Eight-finger tapping opens a world of melodic and harmonic possibilities that simply aren’t available to a four-finger player — but most guitarists who try it hit a wall because they focus entirely on the right hand and neglect the left. Daniele Gottardo, a masterful exponent of the technique, starts exactly where the real work begins: building a powerful left-hand foundation.
What you’ll get out of this lesson: You’ll understand why a strong, well-positioned left hand is the key to clean-sounding tapping, learn the correct hand position for hammering from nowhere on every string, and start building the single-finger articulation exercises that will give your tapping a full, musical tone.
Why the Left Hand Is the Real Foundation
When people picture eight-finger tapping, they instinctively look at the right hand moving along the neck. But as Daniele explains, the name itself tells you the truth: eight fingers means four plus four, and the left hand carries exactly half the work. More importantly, the quality of the tone you get — especially when playing without a pick — depends almost entirely on how well you’ve developed the left hand. A weak left hand produces thin, unclear notes no matter how precise the right hand is.
The Correct Hand Position for Hammering from Nowhere
The technique Daniele uses — and teaches here — is sometimes called “hammering from nowhere”: sounding notes on the left hand alone, without any pick attack to help. The hand position is a key part of making this work. Rather than holding the neck in a traditional fretting grip, you form a kind of pinch between the thumb and first finger. The movement for each hammer-on comes from the knuckle area, not from a finger-flick at the tip — the same principle a classical guitarist uses for the right-hand plucking stroke. This position gives you control of both the attack (how the note starts) and the release (how it ends), which are equally important for clarity.
Tone and Articulation: Attack and Release
One of the most common myths Daniele addresses directly is “move your fingers as little as possible.” That advice is useful in many contexts, but for hammering from nowhere it can actually prevent you from achieving a strong tone. For these exercises, he recommends deliberately exaggerating the articulation — focusing on a decisive attack downward and an equally deliberate release back up, so each note is clear at both ends. The goal is a full, round sound on every note, not just a quiet thud. Practise one note at a time on the low E string first, listening carefully to both the moment the note speaks and the moment it stops.
The Role of the First Finger in Muting
The first finger does double duty: it plays notes and it mutes. When you’re on the D string, for example, the tip of the first finger naturally damps the strings below it, keeping unwanted noise under control. As you move across the strings — from low E to A to D and beyond — this muting role shifts, but the first finger is always managing what shouldn’t be heard as well as what should. On the thinner strings (B and high E), clean execution is harder because the strings respond more quickly and unpredictably; these need extra attention in your warm-up routine.
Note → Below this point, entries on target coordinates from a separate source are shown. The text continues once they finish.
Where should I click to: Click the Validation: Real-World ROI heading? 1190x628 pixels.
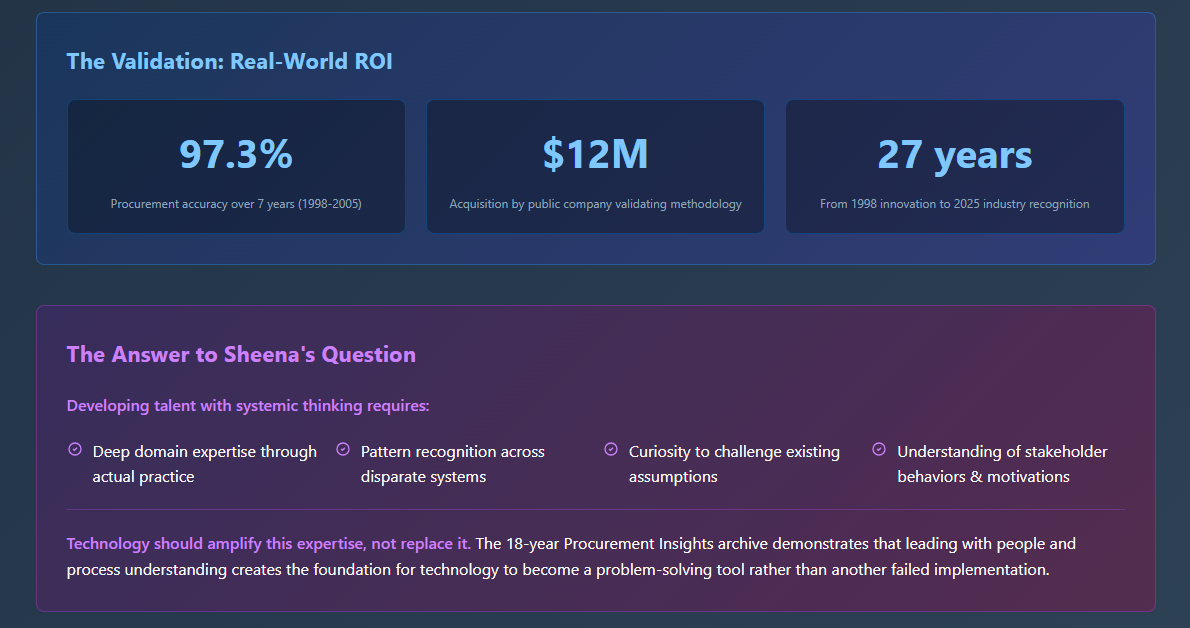click(x=229, y=61)
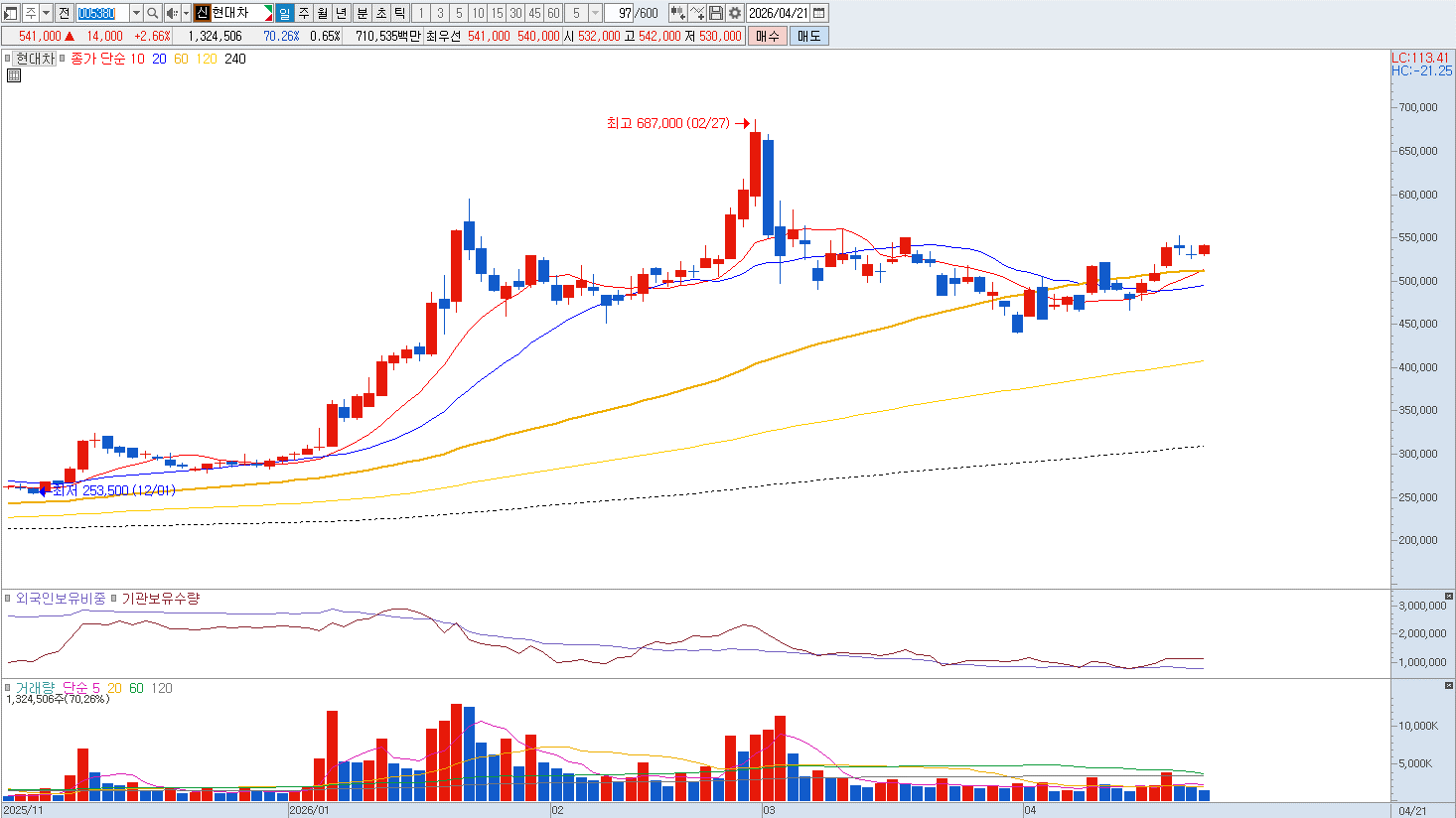Expand the dropdown arrow beside the speaker icon

(186, 13)
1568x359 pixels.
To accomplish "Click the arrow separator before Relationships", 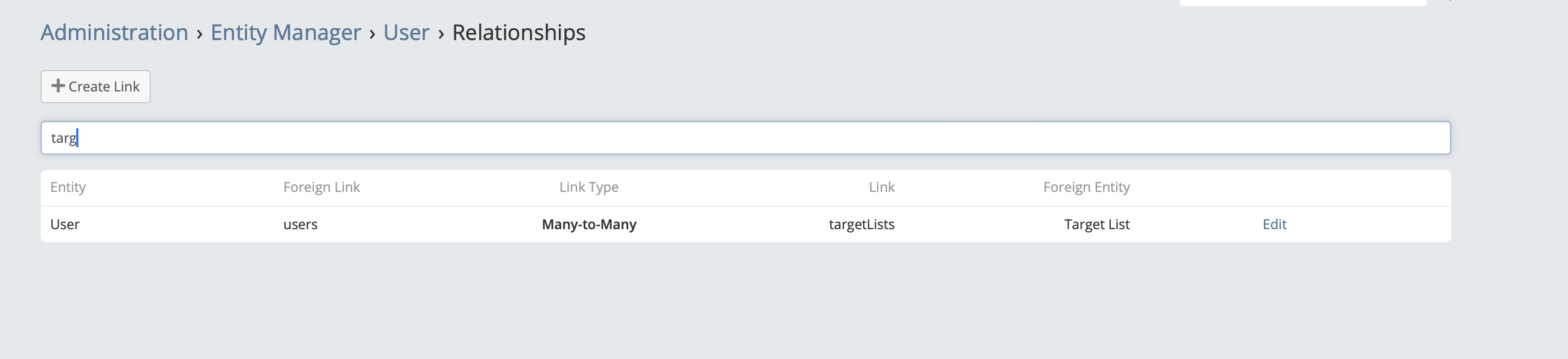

Single-Finger Warm-Up Exercises Across All Strings
Daniele’s starting workout is deceptively simple: one finger, one string, one note at a time. Begin on the low E string with your first finger, working on a clear attack and a clean release. Then move to the A string, the D string, and so on up to the high E. Once you’re comfortable with the first finger, repeat the whole cycle with the second finger (Daniele demonstrates this at the 8th fret as an example), then the third, and finally the fourth. You can and should practise in different areas of the neck — the feel changes as you move toward the body of the guitar — so explore all zones.
The limit of tapping is in the tone often. Guitar players have a weak tone playing tapping and this is the limit of this technique. But we want to have a strong tone.
Taking it further: Once single-finger hammering from nowhere feels controlled and consistent, start combining fingers on one string before moving across strings. Daniele also mentions the value of a string damper for isolating individual strings during practice — worth experimenting with once the basic motion is solid. Ultimately all this left-hand work feeds directly into full eight-finger passages where both hands are moving across the neck simultaneously.
Your homework: This week, spend five minutes every day on the single-finger warm-up sequence: first finger, all six strings, low to high, focusing on an even attack and a clean, deliberate release on every note. Don’t rush to combine fingers yet — nail the articulation on one finger first, then add the second finger and repeat the sequence before your next session.